Works for me, Katdad!


----------



## 10cats2dogs (Jun 16, 2013)

In a Nutshell:
I consider myself Spiritual, I definitely believe in a Higher Power...
That gives us, our Breath and Energy...
I think we're made of that energy...
Electrical impulses fuel our brain, our heart, and a whole slew of other things...
I don't believe that 'Energy' ceases to exist, because our bodies have simply worn out...
There is a life spark in us, and our pets...I have no idea what 'form' we'll be in, when we meet again, but we'll recognize each other!
I believe that who or what, we loved here, and loved us back, will have an invisible connection, that cannot be broken...by space or time...
S.


----------



## katdad (Jun 13, 2013)

In a nutshell, I agree. Spiritual or religious, I think it is correct.

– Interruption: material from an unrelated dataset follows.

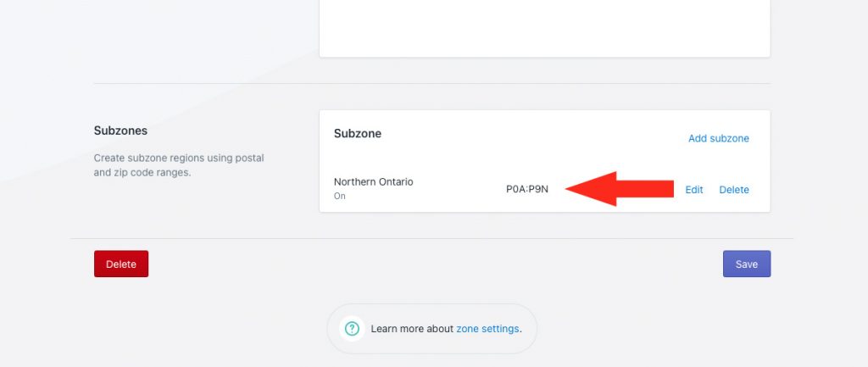This screenshot has width=868, height=367.
Task: Click the question mark help icon
Action: point(352,329)
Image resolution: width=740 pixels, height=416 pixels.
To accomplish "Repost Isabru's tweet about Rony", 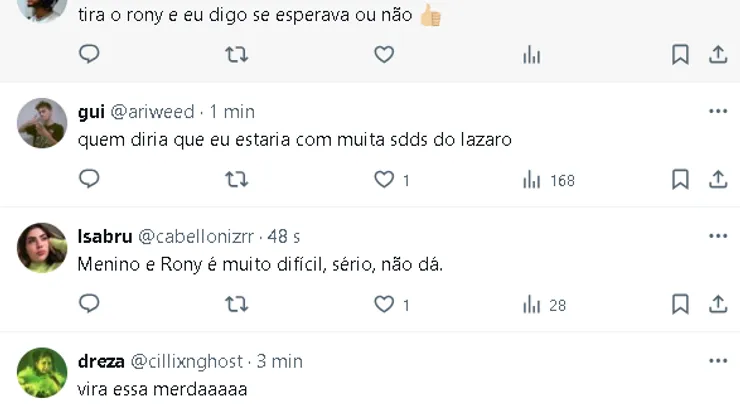I will tap(236, 305).
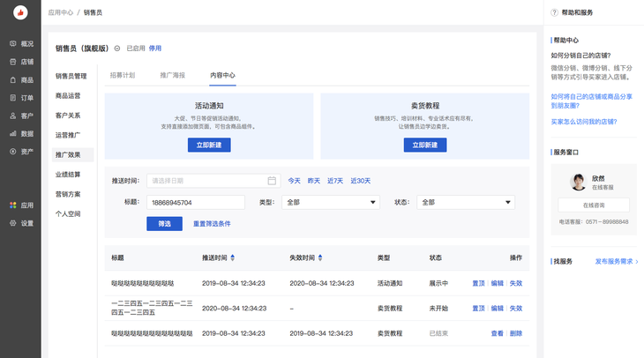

As a scientist I also believe in the general concept of preservation of energy. A human life has a certain amount of energy and that energy cannot just disappear. It is either transformed into another type of existence (as St. Paul tells us) or another form of that energy.


----------



## DebS (Jun 14, 2015)

I believe that my deceased pets will be waiting for me in heaven. I believe this, quite simply because, it wouldn't be heaven if they weren't there.


----------



## 10cats2dogs (Jun 16, 2013)

There is an old Classic Twilight Zone episode, that I always tear up, when I see it!
It involves an old hill person, and his old hunting dog...
And...Heaven, and the 'other' place...


----------



## Arianwen (Jun 3, 2012)

I'm on a promise with one of my old horses but that's on an aside. I'm, totally with you but for slightly different reasons - I believe in a God who is loving and just (as I am sure you do) and it seems to me that animals only have any problems at all because of us so when they die they aren't guilty of sin and are part of a loved creation so have an automatic entry.


----------



## Tozzymoz (Jul 6, 2015)

I completely agree with you I have nothing to look for if I don't have rainbow bridge as I cannot contemplate that my fur babies just pass they have to wait for me there and play &#55356;&#57096; for however long they can cause mischief for


----------



## Straysmommy (Dec 23, 2010)

Deb, I loved what you wrote. 

Rationally, I believe my Prince turned into another form of energy and naturally stayed around me. 

But I also kind of, irrationally, believe that he reincarnated in my Cuchi (formal name: The Little Prince), who was found at 4 weeks old in a busy street, 3 weeks before my Prince died, and then grew up to look and behave almost identical to my Prince. So much so that people think it's the same cat. The chances of finding a white, long-haired cat or kitten roaming the streets here is practically zero. And I had always told my Prince that I wished I could raise him from kittenhood. 

Eg: Short before my Prince died, I had given him a beautiful, long-awaited cat tree and told him it was his. When Cuchi was old enough to climb it and Prince had just died, Cuchi claimed it as naturally his own and defended it from the girls. To this day, it's his. Although he's learned to share.


----------